Dataset excerpts:
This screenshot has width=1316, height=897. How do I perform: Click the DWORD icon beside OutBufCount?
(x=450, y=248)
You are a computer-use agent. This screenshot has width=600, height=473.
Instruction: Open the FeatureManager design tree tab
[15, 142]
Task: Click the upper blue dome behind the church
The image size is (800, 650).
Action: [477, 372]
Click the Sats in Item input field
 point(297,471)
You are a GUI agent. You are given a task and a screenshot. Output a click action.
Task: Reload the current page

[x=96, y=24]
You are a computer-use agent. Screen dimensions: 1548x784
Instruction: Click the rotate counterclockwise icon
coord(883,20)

Exercise instructions: The answer must be every line of the records that holds the string "computer".

Solution to this task:
You are a computer-use agent. This screenshot has width=600, height=473.
You are a computer-use agent. Screen dimensions: 1548x784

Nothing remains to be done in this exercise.